### [TASKS]
- a) Decide whether each statement agrees with the forum thread on the 424 tractor's hydraulics: (i) The first poster says this is the first tractor they have owned. (ii) Pogobill advises shortening the top link to make the box blade dig harder. (iii) Hoodoo Valley says the 3 point hitch is working as it should. For each, answer yes or no and quote the deciding words.
- b) Write out the part of the forum thread on the 424 tractor's hydraulics starting with "# international 424" and going on through "forgive my ignorance.".

### [SUPPLIED PASSAGE]
___
# international 424 hydraulics



## billybob36251 (Jan 13, 2020)

I am new here and this may have already been discussed,but couldn't find anything. I have a 424 international. tractor has no down pressure on rear hydraulics. is this normal? trying to use a box blade and all it does is ride the surface. This is my first tractor so forgive my ignorance.


----------



## Hoodoo Valley (Nov 14, 2006)

Welcome to the forum Billybob! If you're talking about your 3 point hitch, then it's doing exactly as it's supposed to. Nothing wrong with it.


----------



## billybob36251 (Jan 13, 2020)

hoodoo, yes I'm talking about 3 point hitch. Thanks for the response.


----------



## pogobill (Jan 31, 2012)

As Hoodoo stated, that's the way they are. If you need to dig, or get a good bite with the box blade, put your rippers down to where they work best for you. You can also shorten the top link to get the rippers to dig more aggressively, or lengthen top link to get the box blade to dig harder. If you have grass or vegetation on the ground you are working, you'll really need the rippers to break up the ground a little. Play with it a little to get it to do what you need doing.


----------



## billybob36251 (Jan 13, 2020)

Pogobill, thanks for the info.


----------
___
### [LISTING]
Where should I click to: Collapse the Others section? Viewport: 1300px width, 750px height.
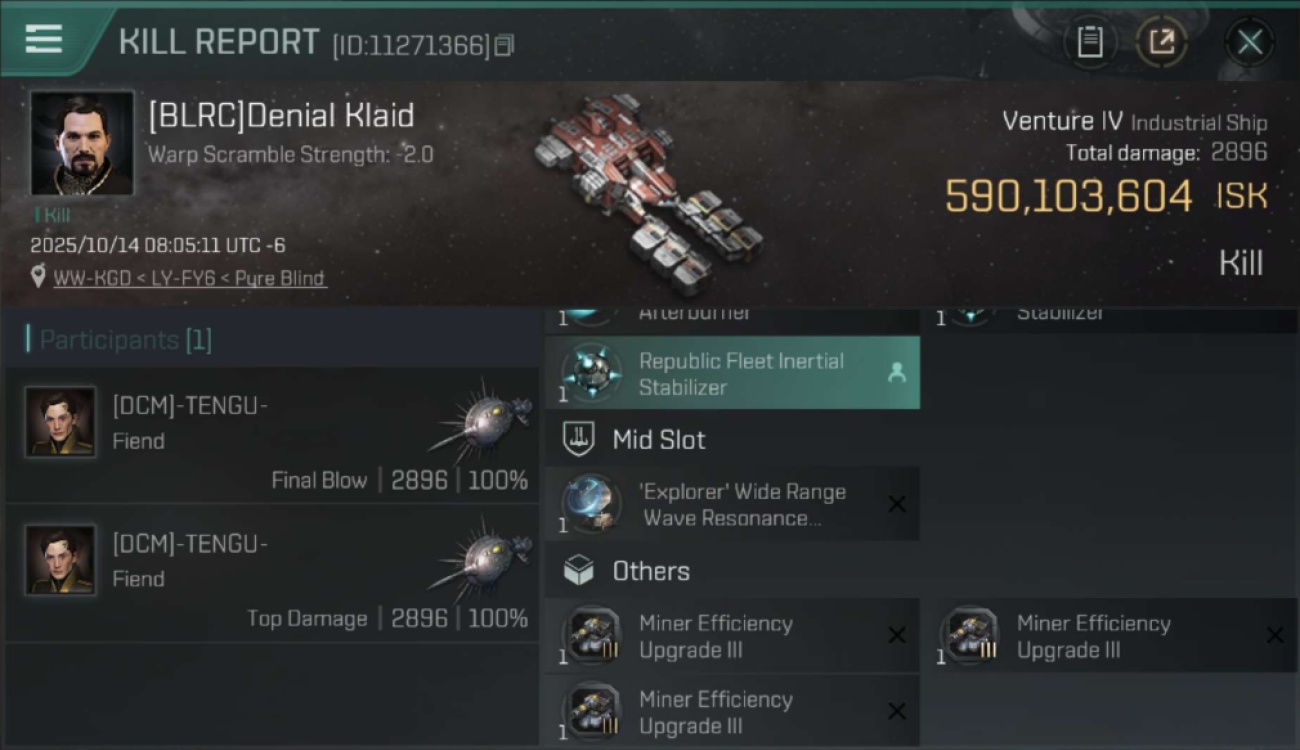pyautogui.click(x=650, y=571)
___
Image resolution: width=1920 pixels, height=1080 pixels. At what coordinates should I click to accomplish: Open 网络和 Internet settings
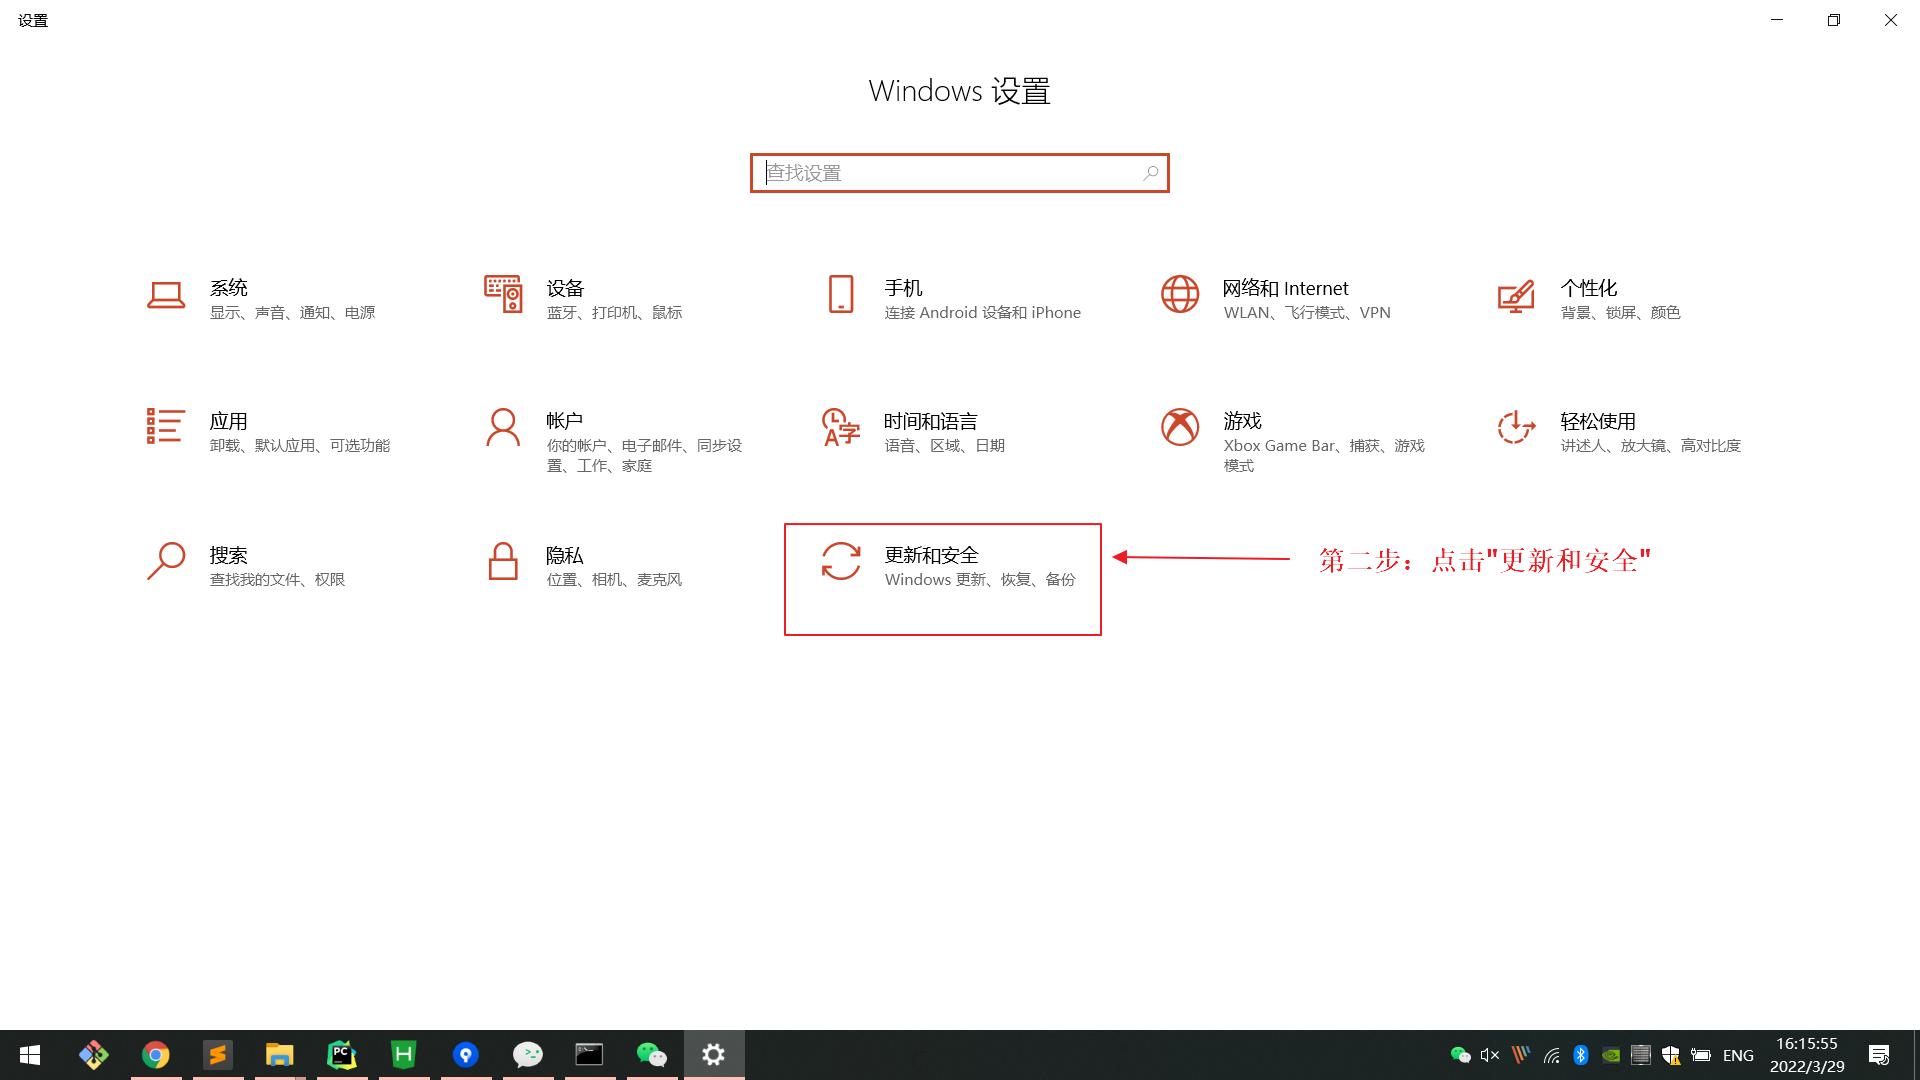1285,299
___
### [SOLUTIONS IN ORDER]
- a)
(i) Yes: "This is my first tractor so forgive my ignorance."
(ii) No: "lengthen top link to get the box blade to dig harder."
(iii) Yes: "then it's doing exactly as it's supposed to."

- b)
# international 424 hydraulics



## billybob36251 (Jan 13, 2020)

I am new here and this may have already been discussed,but couldn't find anything. I have a 424 international. tractor has no down pressure on rear hydraulics. is this normal? trying to use a box blade and all it does is ride the surface. This is my first tractor so forgive my ignorance.